Okay, let’s talk about something that hits a lot of us, especially around certain times of the year: divorce and holidays. It’s a beast, truly. I remember when it first became my reality, I just sort of… stared at the calendar. Thanksgiving, Christmas, New Year’s – they all felt like these giant roadblocks.
The First Few Stumbles
My first holiday season post-divorce, I genuinely thought I could just power through. I told myself, “It’s for the kids,” or “I’ll just keep things as normal as possible.” So, I went ahead and bought all the usual stuff, planned the usual meals. What a mistake. The whole time, there was this huge, empty space where my ex-partner used to be. Every tradition just felt… wrong. Like wearing shoes on the wrong feet. I remember trying to put up the tree, and I just ended up sitting on the floor, surrounded by ornaments, feeling completely overwhelmed. I even tried to coordinate with my ex about gifts for the kids, thinking we could present a united front. That just turned into another round of miscommunications and old arguments bubbling up. It was exhausting, and frankly, pretty miserable for everyone, I think.
Figuring Out a New Path
After that first disastrous round, I knew I couldn’t keep doing that. It wasn’t fair to me, and it definitely wasn’t creating happy memories for the kids. So, I had a real sit-down with myself. I had to accept that “normal” was different now. That was the biggest hurdle, honestly. Letting go of what was.
I started by thinking about what actually mattered. For me, it was seeing my kids happy and finding some peace for myself. So, the next step was to communicate – or rather, set clear boundaries around communication with my ex. We moved to mostly email for logistics. Schedules, pick-up times, who’s getting what for the kids. It took a lot of the emotion out of it. It wasn’t always smooth, but it was better than tearful phone calls or tense face-to-face handovers.

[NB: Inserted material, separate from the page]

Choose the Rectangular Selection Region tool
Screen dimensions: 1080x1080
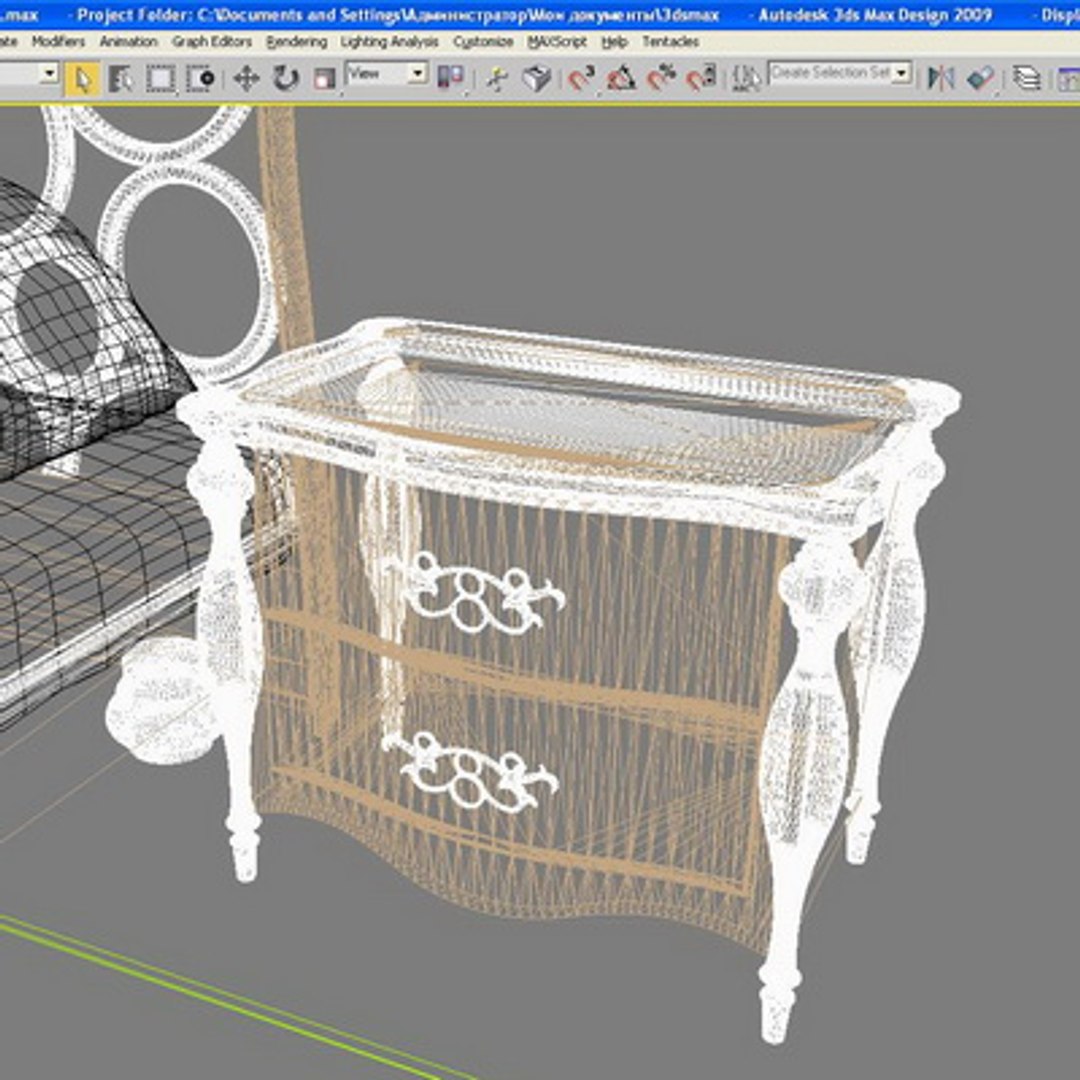160,79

Building New Traditions, Brick by Brick
This was the part where I actually started to feel a bit of hope. I realized I didn’t have to replicate the past. I could create something new. So, I started small.
- Instead of the massive, stressful Christmas dinner we used to have, I started a Christmas Eve pajama party with the kids. We’d order pizza, watch cheesy holiday movies, and just chill. No pressure.
- For Thanksgiving, if the kids were with their other parent, I’d make plans with friends, or even just plan a really nice day for myself. A hike, a movie marathon, whatever felt good. I learned that being alone didn’t have to mean being lonely.
- I let go of the idea that gifts had to be perfectly coordinated with my ex. I focused on what I wanted to give the kids, from my heart. Less about the “stuff,” more about the thought.
I also had to learn to manage other people’s expectations. Extended family sometimes had their own ideas about how things should be. I had to get comfortable saying, “This is what works for us this year.” It wasn’t easy, and sometimes feelings got a little ruffled, but my priority had to be my new little family unit and my own well-being.
Where I’m At Now
Years down the line, holidays are… different. They’re not what they used to be, and that’s okay. Some years are easier than others. Sometimes there’s a pang of the old sadness. But mostly, we’ve found our new rhythm. The new traditions have become our traditions. I focused on what I could control: my reactions, my home environment, and the new memories I wanted to build.
It was a process, a lot of trial and error. I definitely didn’t get it right straight away. But by taking it step by step, focusing on creating new, positive experiences, and being kind to myself, the holidays eventually stopped being something to dread and started being something we could actually look forward to again, in our own way. It’s still a work in progress sometimes, but isn’t everything?